IESc Seminar Series: Long-run crop yield trends and climate sensitivity in Türkiye, 1930–2024 by Ulaş Karakoç

Thursday, May 14, 2026

Institute of Environmental Sciences Seminar Series

Long-run crop yield trends and climate sensitivity in Türkiye, 1930–2024

by Ulaş Karakoç

Kadir Has University

Department of Economics

We cordially invite you to our seminar “Long-run crop yield trends and climate sensitivity in Türkiye, 1930–2024to be held by Ulaş Karakoç, from Kadir Has University, Department of Economics

When: 14 May, 2026, Thursday, 14:00-15:30

Where: Institute of Environmental Sciences Seminar Room (Hisar Campus E-Block)

Contactpinar.ertor@bogazici.edu.tr for any questions.

Abstract:

This study examines long-run crop yield trajectories and climate sensitivity in Türkiye using a provincial panel dataset covering 13 crops and up to 67 provinces from 1930 to 2024, supplemented by ERA5-Land reanalysis climate data. Overall, the paper adds a large developing country to the long-run comparative evidence on yield stagnation and extends the econometric climate-yield literature to a setting with substantial climatic diversity. Three main findings emerge.
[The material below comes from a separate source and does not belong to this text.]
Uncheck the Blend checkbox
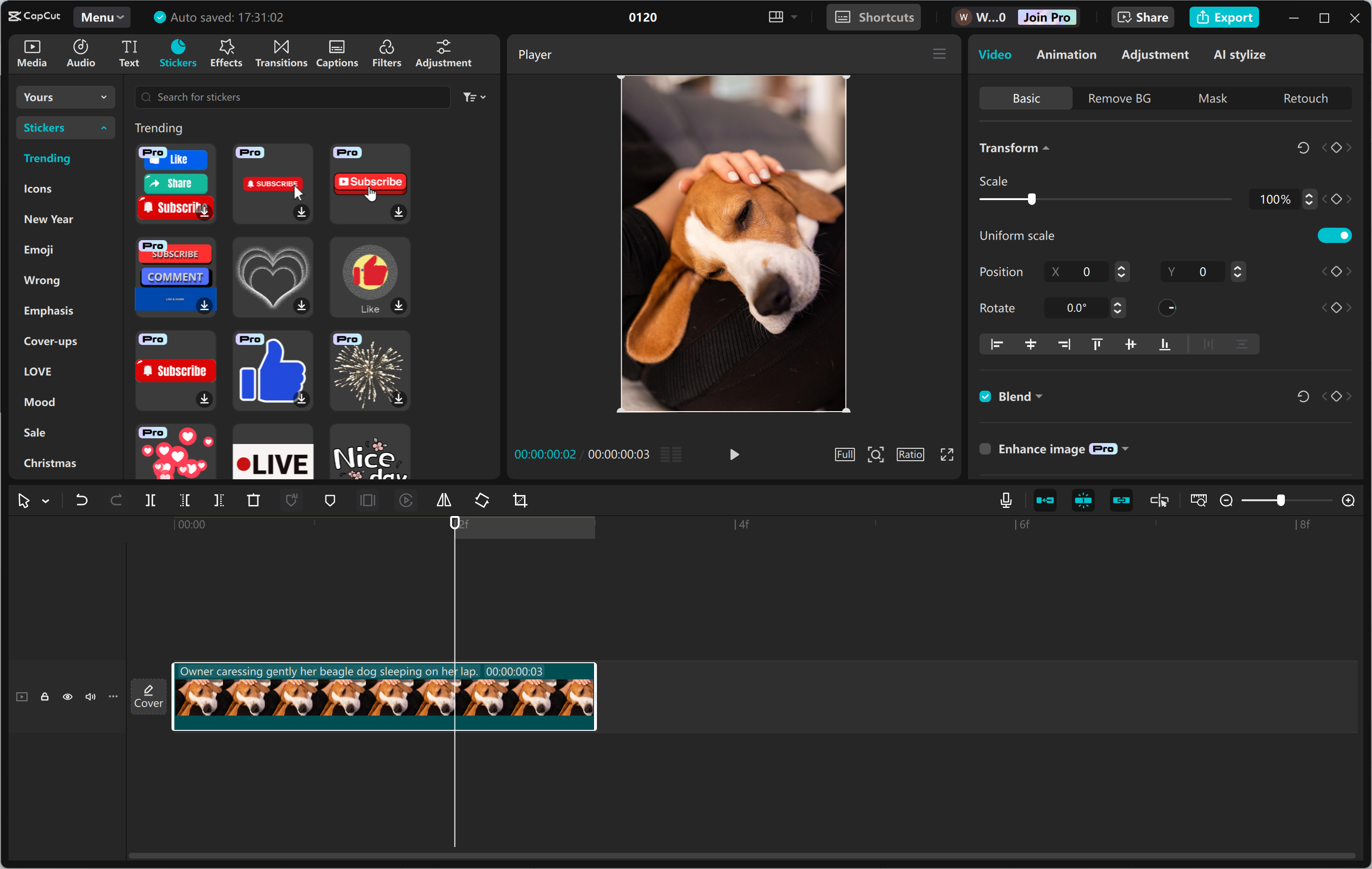The width and height of the screenshot is (1372, 869). point(985,396)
First, yield trajectories are more heterogeneous than national aggregates suggest, as while most crops continue upward nationally, approximately half of wheat- and barley-growing provinces have reached a yield plateau, and the stagnating provinces have already achieved the highest yields in the pre-stagnation period. Second, the regressions analysis based on separate province trends show that growing-season precipitation is the dominant climate stressor for rainfed agriculture. On the other hand, summer irrigated crops exhibit near-zero precipitation sensitivity throughout. Third, the effect of extreme hot days on wheat and barley has reversed sign over time. Additional warm days that were mildly beneficial in the cooler pre-1980s period have become harmful afterwards.

Short bio:

Ulaş Karakoç is an Assistant Professor of Economics at Kadir Has University in Istanbul. After studying Mathematics and Economics at Bogazici University, he earned his PhD in Economic History from the London School of Economics and Political Science in 2015. His research focuses on agricultural economics, development economics, and economic history. Currently, he is investigating the adoption of sustainable agricultural practices, regional patterns of climate change vulnerability in agriculture, and developing prediction models for crop yields in Türkiye using long-run agronomic and climate data.